Les agressions et les atteintes aux biens ont baissé depuis le 1er janvier. Le nouveau commissaire a réorganisé les effectifs et souligne le travail de la police municipale, mais reste « prudent ». Les habitants, eux, sont mitigés.

2018 sera-t-elle meilleure que 2017 à Aulnay ? Oui, si l’on en croit les statistiques de la délinquance de janvier et février établies par la police nationale. Alors qu’en ville le sentiment d’insécurité existe toujours, les atteintes aux biens et aux personnes ont sensiblement baissé.

Après la pluie, le beau temps ? En 2017, la délinquance a augmenté par rapport à 2016, sur les trois indicateurs principaux : les atteintes aux biens (4 057 faits, soit +3,65%), les atteintes aux personnes —c’est à dire les agressions— (1 567 faits, soit +8,37%) et les escroqueries économiques et financières (681 faits, soit +10,91%). « L’année écoulée a été particulière, au regard de l’émoi provoqué par l’affaire Théo», contextualise Pierre-André Durand, le préfet de Seine-Saint-Denis.

Or, sur les deux premiers mois de 2018, selon des chiffres présentés au dernier Conseil local de sécurité et de prévention de la délinquance (CLSPD) d’Aulnay, tous ces indicateurs baissent : – 18,48% pour les agressions, et – 18,37% pour les atteintes aux biens. «On est optimiste, mais prudent : il reste dix mois ! » prévient Pierre-André Durand.

Un nouveau déploiement pour les 180 policiers. Comment s’explique l’embellie ? «J’ai rééquilibré le maillage des fonctionnaires. Avant, nous étions concentrés sur le nord et ses quartiers populaires, avec moins d’hommes au sud, plus pavillonnaire, or, c’est là que se concentrent certains délits, comme les cambriolages», explique Olivier Simon, à la tête du commissariat depuis janvier.

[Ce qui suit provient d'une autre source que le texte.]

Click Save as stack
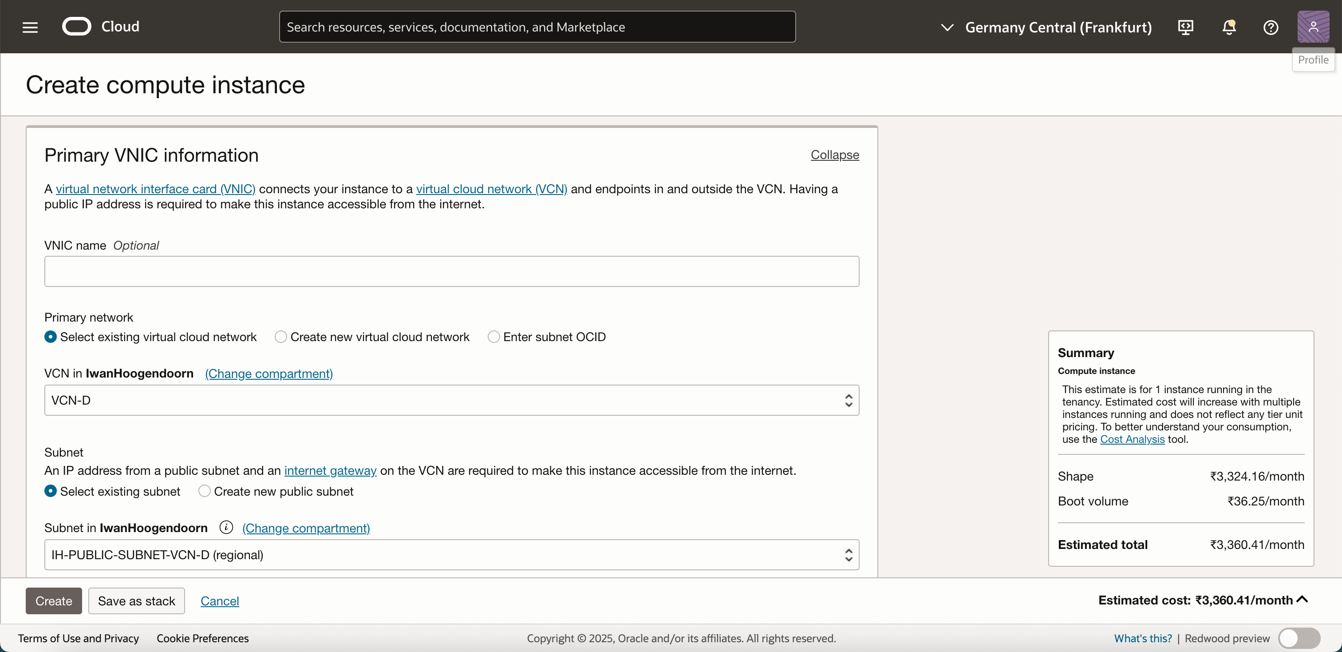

Autre paramètre : le «partenariat étroit avec la police municipale » (lire ci-après)—laquelle compte 80 agents. «Le développement de la vidéoprotection est d’une grande aide pour résoudre des affaires », ajoute le préfet.

La PSQ attendue. Comment confirmer la tendance ? «Cet été, nous aurons des effectifs supplémentaires dans le cadre de la police du sécurité du quotidien(NDLR : la police de proximité version Macron), affectés au Gros-Saule, mais qui auront un impact dans le reste de la ville », détaille le préfet. Et la « réforme pénale » prévue cet automne, devrait permettre aux policiers de «dégager du temps ».

Reste la question du lien entre policiers et habitants, mis à mal depuis l’affaire Théo —dans laquelle un policier est mis en examen pour viol et trois autres pour violences. «Je ne suis pas là depuis assez longtemps pour savoir si les relations sont mauvaises, reconnaît Olivier Simon. Si elles le sont, c’est mon rôle de restaurer le dialogue. »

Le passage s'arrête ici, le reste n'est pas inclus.